Tasks and exercises:
**1.** In the passage about Samoa's exiled chiefs, what by-name had Faamoina been given?
**2.** Reproduce the part of the passage about Samoa's exiled chiefs starting at "It has been" and ending at "and his wife?".

Quoted passage:
------------------------------------------------
"O, you see, you like
Mataafa; we don't." In short, communication is so completely sundered
that for anything we can hear in Samoa, they may all have been hanged at
the yard-arm two days out.
To take another instance. The high chief Faamoina was recently married
to a young and pleasing wife. She desired to follow her husband, an old
man, in bad health, and so deservedly popular that he had been given the
by-name of "_Papalagi Mativa_," or "Poor White Man," on account of his
charities to our countrymen. She was refused. Again and again she has
renewed her applications to be allowed to rejoin him, and without the
least success.
It has been decreed by some one, I know not whom, that Faamoina must
have no one to nurse him, and that his wife must be left in the
anomalous and dangerous position which the Treaty Powers have made for
her. I have wearied myself, and I fear others, by my attempts to get a
passage for her or to have her letters sent. Every one sympathises. The
German ships now in port are loud in expressions of disapproval and
professions of readiness to help her. But to whom can we address
ourselves? Who is responsible? Who is the unknown power that sent
Mataafa in a German ship to the Marshalls, instead of in an English ship
to Fiji? that has decreed since that he shall receive not even
inconsiderable gifts and open letters? and that keeps separated Faamoina
and his wife?
------------------------------------------------
Dataset excerpt:
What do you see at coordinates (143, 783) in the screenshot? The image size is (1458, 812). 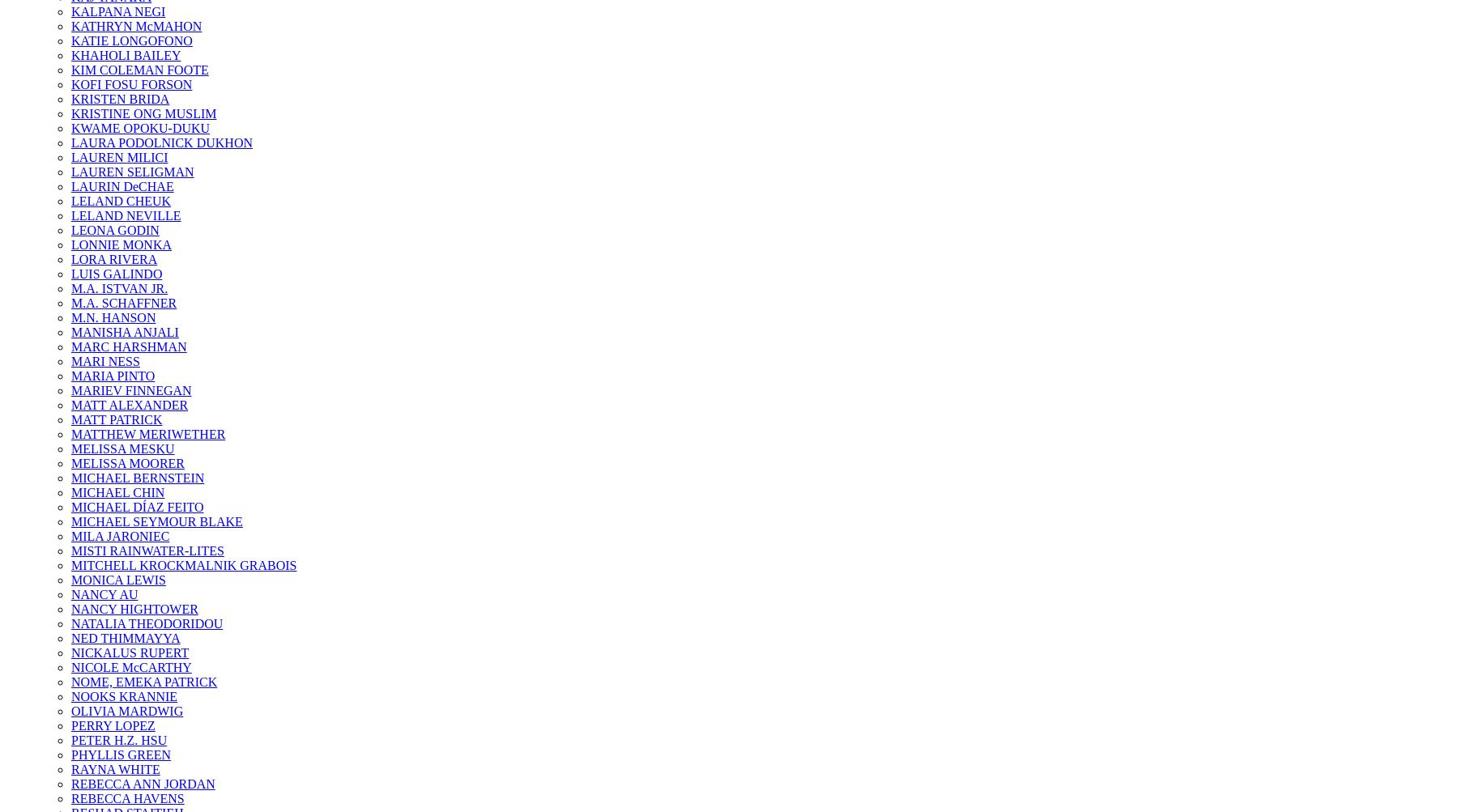 I see `'REBECCA ANN JORDAN'` at bounding box center [143, 783].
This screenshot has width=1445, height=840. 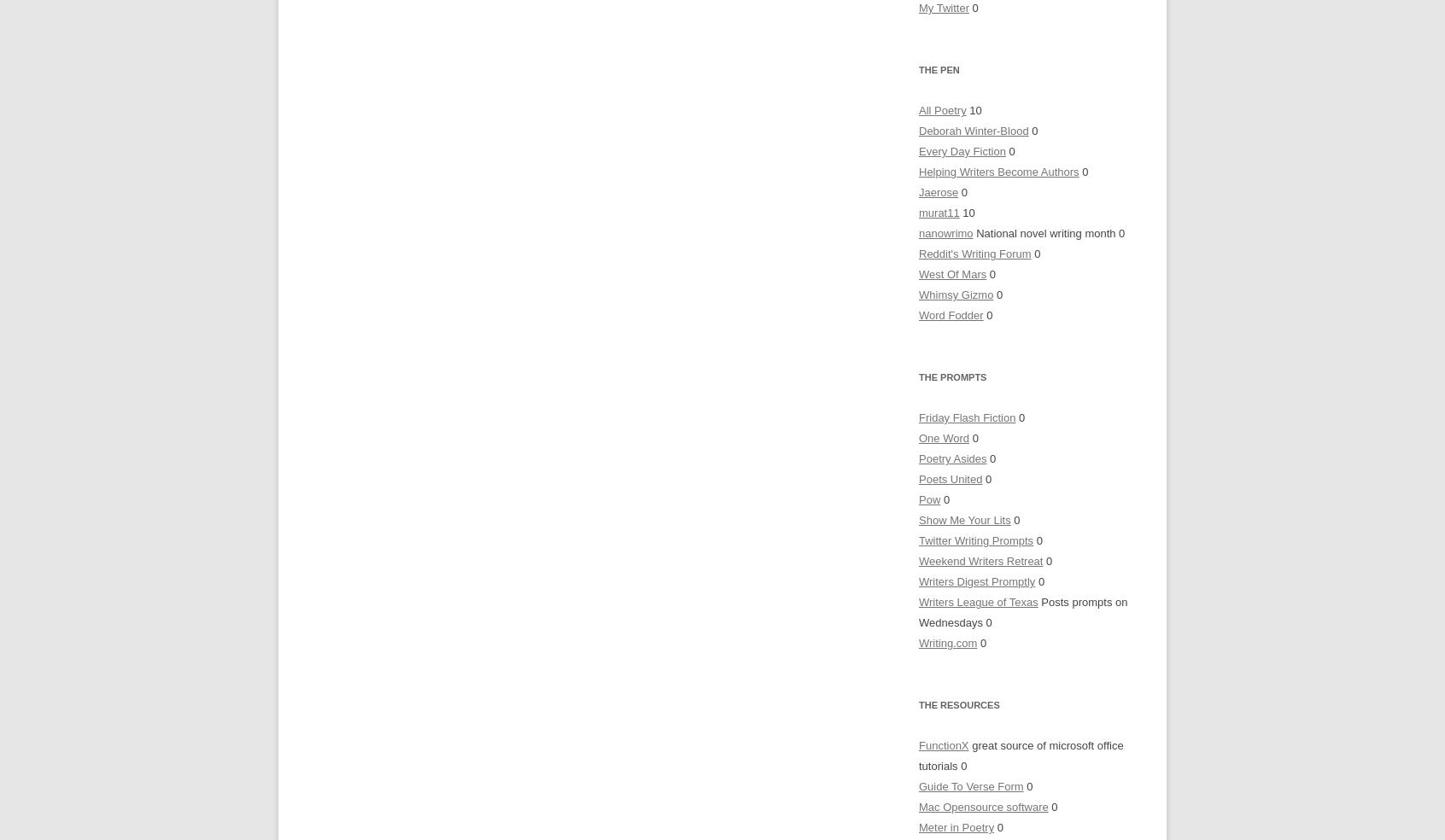 I want to click on 'West Of Mars', so click(x=952, y=273).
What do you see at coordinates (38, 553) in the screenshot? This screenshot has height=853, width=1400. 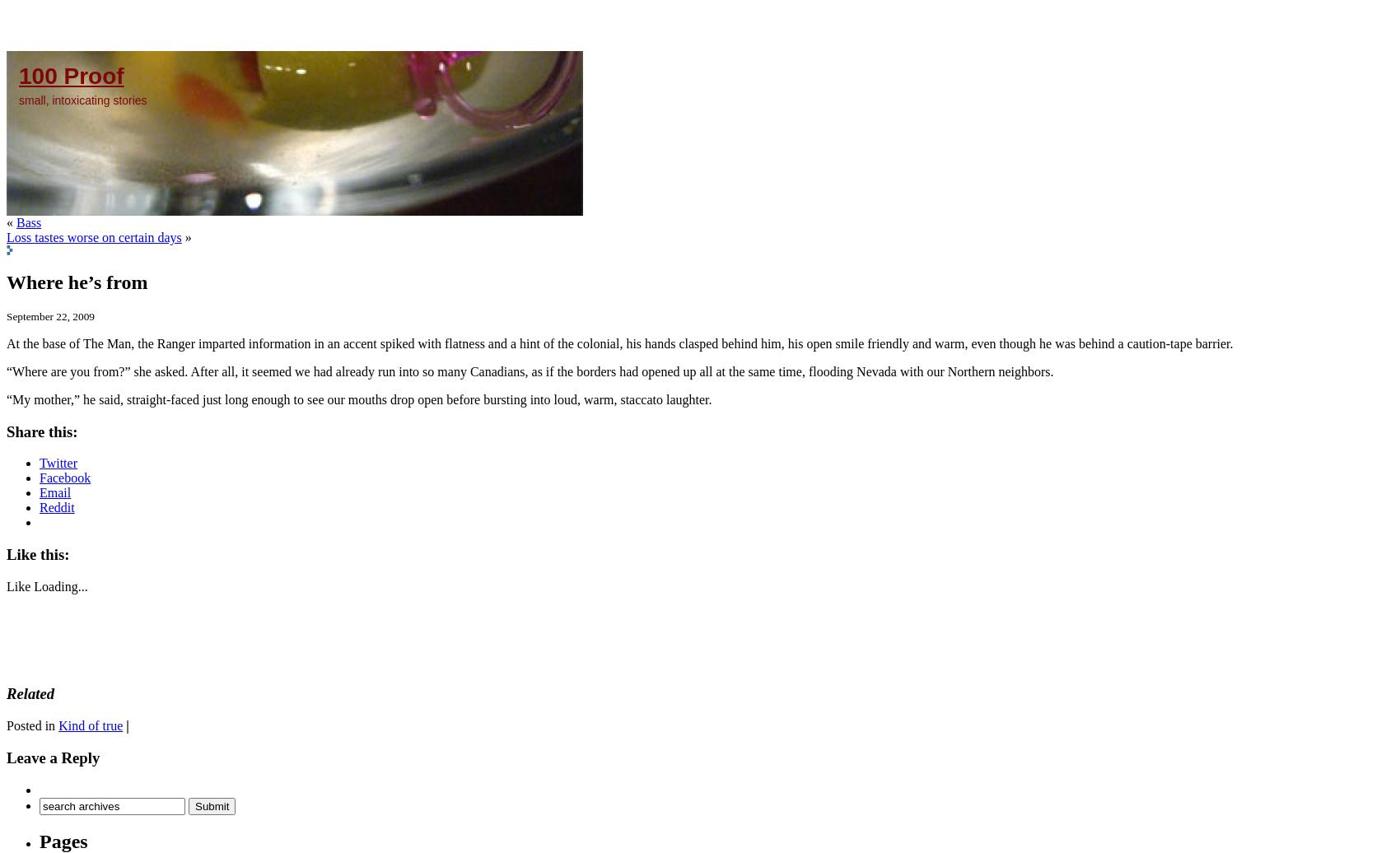 I see `'Like this:'` at bounding box center [38, 553].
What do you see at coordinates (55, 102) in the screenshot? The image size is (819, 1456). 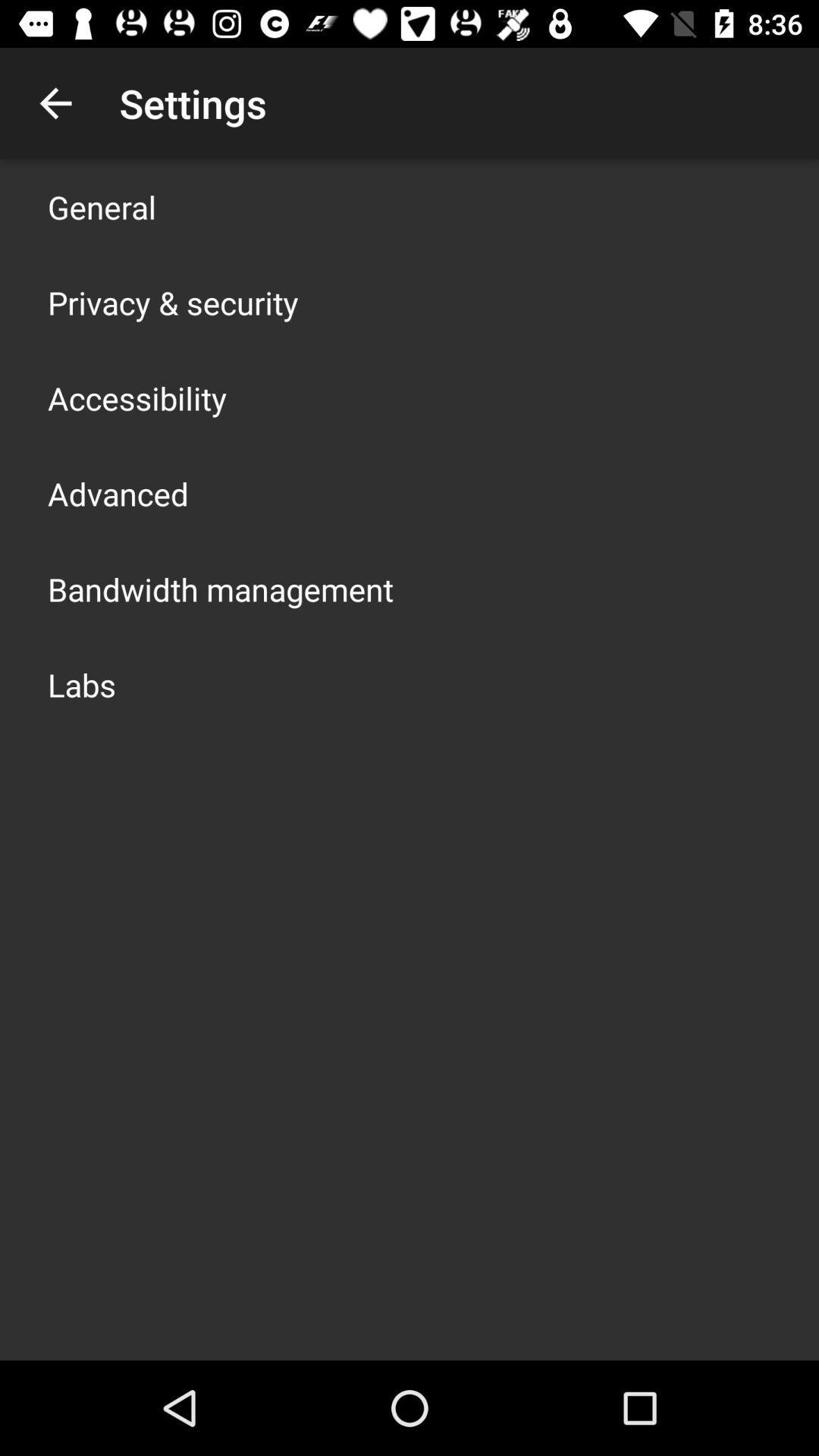 I see `the item next to the settings` at bounding box center [55, 102].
------------------------------------------------
Answers for the tasks:
**1.** "Papalagi Mativa," meaning "Poor White Man"

**2.**
It has been decreed by some one, I know not whom, that Faamoina must
have no one to nurse him, and that his wife must be left in the
anomalous and dangerous position which the Treaty Powers have made for
her. I have wearied myself, and I fear others, by my attempts to get a
passage for her or to have her letters sent. Every one sympathises. The
German ships now in port are loud in expressions of disapproval and
professions of readiness to help her. But to whom can we address
ourselves? Who is responsible? Who is the unknown power that sent
Mataafa in a German ship to the Marshalls, instead of in an English ship
to Fiji? that has decreed since that he shall receive not even
inconsiderable gifts and open letters? and that keeps separated Faamoina
and his wife?